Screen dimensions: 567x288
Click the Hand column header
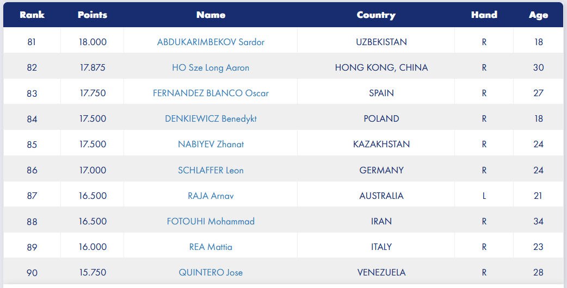(x=484, y=15)
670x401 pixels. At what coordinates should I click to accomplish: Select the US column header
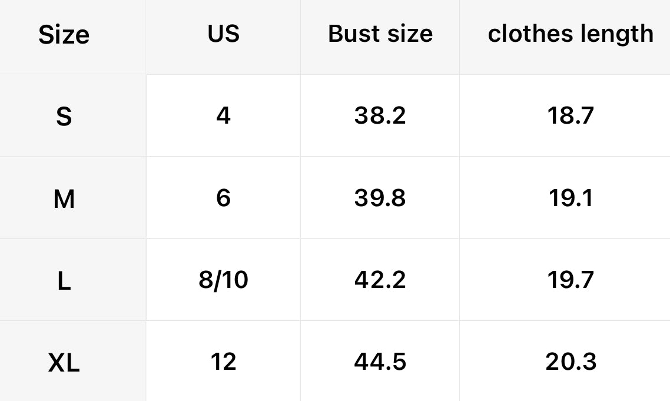[x=223, y=34]

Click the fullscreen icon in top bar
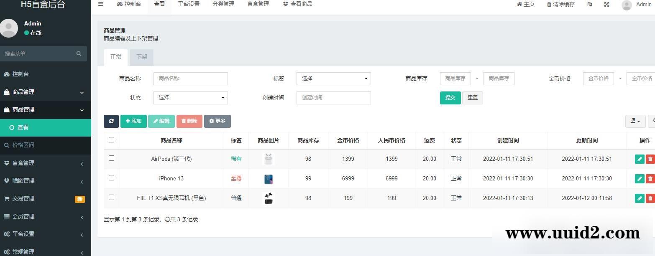pyautogui.click(x=606, y=5)
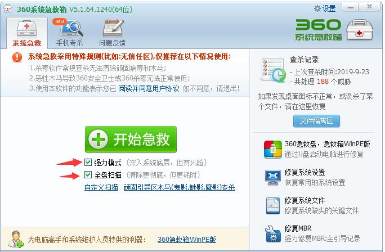This screenshot has height=252, width=385.
Task: Toggle the 强力模式 checkbox
Action: tap(88, 162)
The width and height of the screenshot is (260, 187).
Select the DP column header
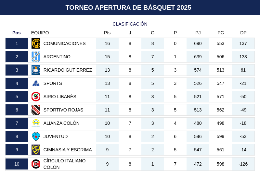[x=243, y=33]
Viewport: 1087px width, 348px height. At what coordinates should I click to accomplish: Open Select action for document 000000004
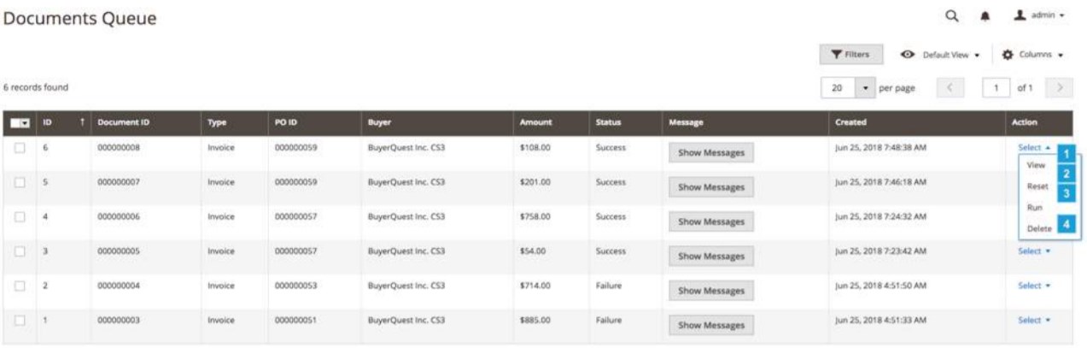[x=1033, y=286]
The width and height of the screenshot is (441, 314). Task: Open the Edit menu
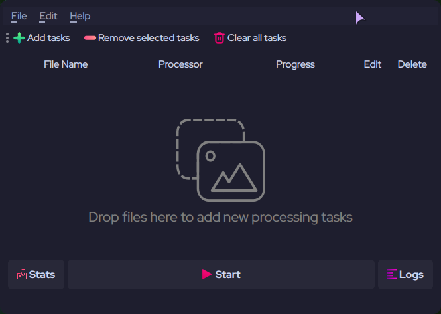pyautogui.click(x=48, y=16)
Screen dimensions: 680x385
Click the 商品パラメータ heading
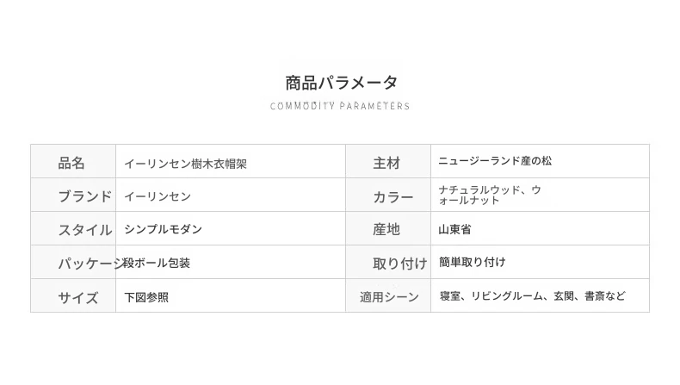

========

### [Problem requirements]
Update the data above by replacing every "column header" with "column title" and leaving everything else the same. Leave the pictures out.

### [Written answer]
Screen dimensions: 567x288
Click the Hand column title
(x=484, y=15)
670x401 pixels. At what coordinates should I click to accomplish: Select the US column title
[x=223, y=34]

Click the fullscreen icon in top bar
pyautogui.click(x=606, y=5)
This screenshot has height=252, width=385.
Task: Toggle the 强力模式 checkbox
Action: tap(88, 162)
The width and height of the screenshot is (260, 187).
Select the DP column title
[x=243, y=33]
Viewport: 1087px width, 348px height. At what coordinates should I click to accomplish: Open Select action for document 000000004
[x=1033, y=286]
The width and height of the screenshot is (441, 314). Task: Open the Edit menu
pyautogui.click(x=48, y=16)
Screen dimensions: 680x385
Click the 商品パラメータ heading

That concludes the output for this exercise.